4° dovere - Leggere nella lingua dell’autore
30 Ottobre 2007 di GG
La traduzione di un testo è un aspetto di cui non si tiene mai troppo conto quando si legge un autore straniero. Si sa che tradurre un testo è un po’ come “tradirlo”, ma l’aspetto più grave è che ciò avviene in un modo particolarmente subdolo, perché tra lettore ed editore, al momento dell’acquisto, si instaura un sottinteso patto che afferma, più o meno, che ciò che leggeremo è realmente il libro che è stato pubblicato all’estero. Ma non può essere così. O meglio, a livello superficiale lo sarà, ma per il lettore intelligente questo non basta, perché si scontra con il dovere di rileggere, attraverso il quale si assaporano le sfumature e i dettagli che, inevitabilmente, nel libro tradotto vengono persi. Ma non finisce qui…

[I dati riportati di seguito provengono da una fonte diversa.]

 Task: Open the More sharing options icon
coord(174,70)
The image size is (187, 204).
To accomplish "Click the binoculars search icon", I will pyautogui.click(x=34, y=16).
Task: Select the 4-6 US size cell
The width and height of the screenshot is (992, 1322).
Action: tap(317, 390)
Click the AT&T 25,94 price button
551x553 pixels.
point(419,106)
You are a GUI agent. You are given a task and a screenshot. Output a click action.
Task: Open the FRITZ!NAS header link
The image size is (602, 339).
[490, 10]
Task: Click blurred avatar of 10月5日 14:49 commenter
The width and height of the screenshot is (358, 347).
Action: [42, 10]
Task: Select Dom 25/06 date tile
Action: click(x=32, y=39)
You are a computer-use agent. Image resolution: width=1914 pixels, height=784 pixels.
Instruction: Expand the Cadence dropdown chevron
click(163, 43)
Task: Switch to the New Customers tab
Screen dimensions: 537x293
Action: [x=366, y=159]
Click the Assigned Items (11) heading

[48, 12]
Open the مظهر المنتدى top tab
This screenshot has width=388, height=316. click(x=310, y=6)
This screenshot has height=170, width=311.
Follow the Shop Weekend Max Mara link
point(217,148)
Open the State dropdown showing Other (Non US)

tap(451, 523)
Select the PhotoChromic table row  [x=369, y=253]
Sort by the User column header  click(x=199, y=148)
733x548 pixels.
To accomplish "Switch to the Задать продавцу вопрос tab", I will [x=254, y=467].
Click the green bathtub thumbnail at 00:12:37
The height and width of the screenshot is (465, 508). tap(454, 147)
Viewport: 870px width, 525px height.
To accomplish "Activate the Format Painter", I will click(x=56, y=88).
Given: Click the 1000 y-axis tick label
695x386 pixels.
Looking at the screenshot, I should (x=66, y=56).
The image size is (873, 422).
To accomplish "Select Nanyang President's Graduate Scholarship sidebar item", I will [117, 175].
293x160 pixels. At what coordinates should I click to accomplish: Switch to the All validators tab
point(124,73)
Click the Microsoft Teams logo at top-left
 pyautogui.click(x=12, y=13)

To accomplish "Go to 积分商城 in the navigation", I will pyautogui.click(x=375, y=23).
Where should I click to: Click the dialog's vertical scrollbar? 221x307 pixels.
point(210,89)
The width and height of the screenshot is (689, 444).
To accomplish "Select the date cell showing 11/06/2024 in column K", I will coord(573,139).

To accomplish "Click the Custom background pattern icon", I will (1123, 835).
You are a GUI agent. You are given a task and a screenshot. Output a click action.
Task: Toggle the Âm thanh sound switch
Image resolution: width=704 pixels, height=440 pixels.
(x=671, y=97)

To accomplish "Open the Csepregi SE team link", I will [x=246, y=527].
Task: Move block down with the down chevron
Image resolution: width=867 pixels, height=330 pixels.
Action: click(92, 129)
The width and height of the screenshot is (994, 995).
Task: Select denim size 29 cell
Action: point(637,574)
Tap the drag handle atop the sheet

Se tutto si limitasse alla perdita di definizione, quasi in termini fotografici, non sarebbe poi un così grave problema. Il fatto è che la traduzione trasporta il testo in un’altra dimensione geografica e storica, dove l’enorme enciclopedia di sensi e significati che si sono accumulati nel tempo a livello sociale e personale non è più valida, quanto meno non completamente. Che cosa perdiamo nella lettura in italiano di un testo giapponese (magari tradotto passando da un’altra lingua veicolare, la quale avrà già operato per conto suo le dovute approssimazioni sul testo originale)? E che cosa ci rimane del testo originale a livello di ritmo, musicalità o lessico? Sinceramente, per fare un esempio, mi ha sempre dato un certo fastidio la resa in italiano toscanizzante del linguaggio di Sancio che si ritrova nella traduzione, ormai classica, del Don Chisciotte da parte di Ferdinando Carlesi: si tratta di una finzione del traduttore, di un inserto nel testo originario che ne cambia, alla fine, il significato e la percezione della complessiva psicologia di un personaggio. Dove si consuma lo scempio maggiore è però nei testi di poesia; in questo caso ritmo e suono sono elementi fondanti a tal punto che, una volta perduti, della poesia d’origine non rimane che uno scheletro di concetti. L’unica via di fuga è dunque di leggere il più possibile i libri in lingua; si tratta comunque di una soluzione parziale, perché il nostro filtro intellettuale è onnipresente e il nostro quadro di valori e concetti può sbalestrare l’informazione che l’autore ci pone sotto gli occhi. Ma, d’altronde, se dobbiamo essere coautori nel gioco interpretativo di un testo, questa è una regola a cui non possiamo sottrarci, nemmeno leggendo un brano in italiano, per cui tanto vale gettarsi nella mischia e stupirci a racimolare in un testo così lontano più di quanto avremmo mai sperato.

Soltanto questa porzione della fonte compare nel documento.